Awards and nominations for "Mientras Me Curo del Cora"
| Year | Ceremony | Category | Result |
| 2023 | Heat Latin Music Awards | Best Music Video | Won |
| Latin Grammy Awards | Record of the Year | Nominated |
| Latino Music Awards | Best Urban Pop Song | Nominated |
| Best Urban Pop Video | Won |
| 2024 | Won |
| Best Urban Pop Song | Won |
| Video of the Year | Nominated |
| Best Viral Song of TikTok | Nominated |
| Premios Nuestra Tierra | Song of the Year | Won |
| Best Pop Song | Won |

== Music video ==
The music video for "Mientras Me Curo del Cora" was directed by Pedro Artola, shot in Hawaii and was released on Karol G's YouTube channel on March 7, 2023.

== Live performances ==
The song was first performed at the Viña Del Mar International Song Festival on February 19, 2023, where Karol G performed the first part of the song, teasing it before its release. On March 10, 2023, it was performed in Puerto Rico for a three-day stadium show promoting the release of Mañana Será Bonito. On April 16, 2023, she performed the song on Saturday Night Live. On July 10, 2023, it was performed for the Today morning show. The song was performed by Giraldo on August 4, 2024, for the Lollapalooza music festival.
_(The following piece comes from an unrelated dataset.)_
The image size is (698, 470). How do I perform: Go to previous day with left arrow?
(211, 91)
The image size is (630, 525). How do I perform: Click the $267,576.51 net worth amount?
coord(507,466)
From August 10, 2023, to July 23, 2024, Karol G embarked on the arena-stadium Mañana Será Bonito Tour, where the song was present throughout the set list.

== Charts ==

Weekly chart performance for "Mientras Me Curo del Cora"
| Chart (2023) | Peak position |
|---|---|
| Argentina (Argentina Hot 100) | 53 |
| Argentina (Monitor Latino) | 10 |
| Bolivia (Monitor Latino) | 10 |
| Central America (Monitor Latino) | 11 |
| Chile (Billboard) | 6 |
| Colombia (Billboard) | 3 |
| Colombia (Monitor Latino) | 17 |
| Costa Rica (Monitor Latino) | 3 |
| Dominican Republic (Monitor Latino) | 6 |
| Ecuador (Billboard) | 6 |
| Ecuador (Monitor Latino) | 15 |
| El Salvador (Monitor Latino) | 7 |
| Global 200 (Billboard) | 40 |
| Latin America (Monitor Latino) | 8 |
| Nicaragua (Monitor Latino) | 9 |
| Panama (Monitor Latino) | 13 |
| Peru (Billboard) | 9 |
| Peru (Monitor Latino) | 5 |
| Spain (PROMUSICAE) | 23 |
| Uruguay (Monitor Latino) | 11 |
| US Billboard Hot 100 | 68 |
| US Hot Latin Songs (Billboard) | 8 |

== Certifications ==

Certifications for "Mientras Me Curo del Cora"
| Region | Certification | Certified units/sales |
| Brazil (Pro-Música Brasil) | Gold | 20,000^{‡} |
| Canada (Music Canada) | Gold | 40,000^{‡} |
| Spain (Promusicae) | 3× Platinum | 180,000^{‡} |
^{‡} Sales+streaming figures based on certification alone.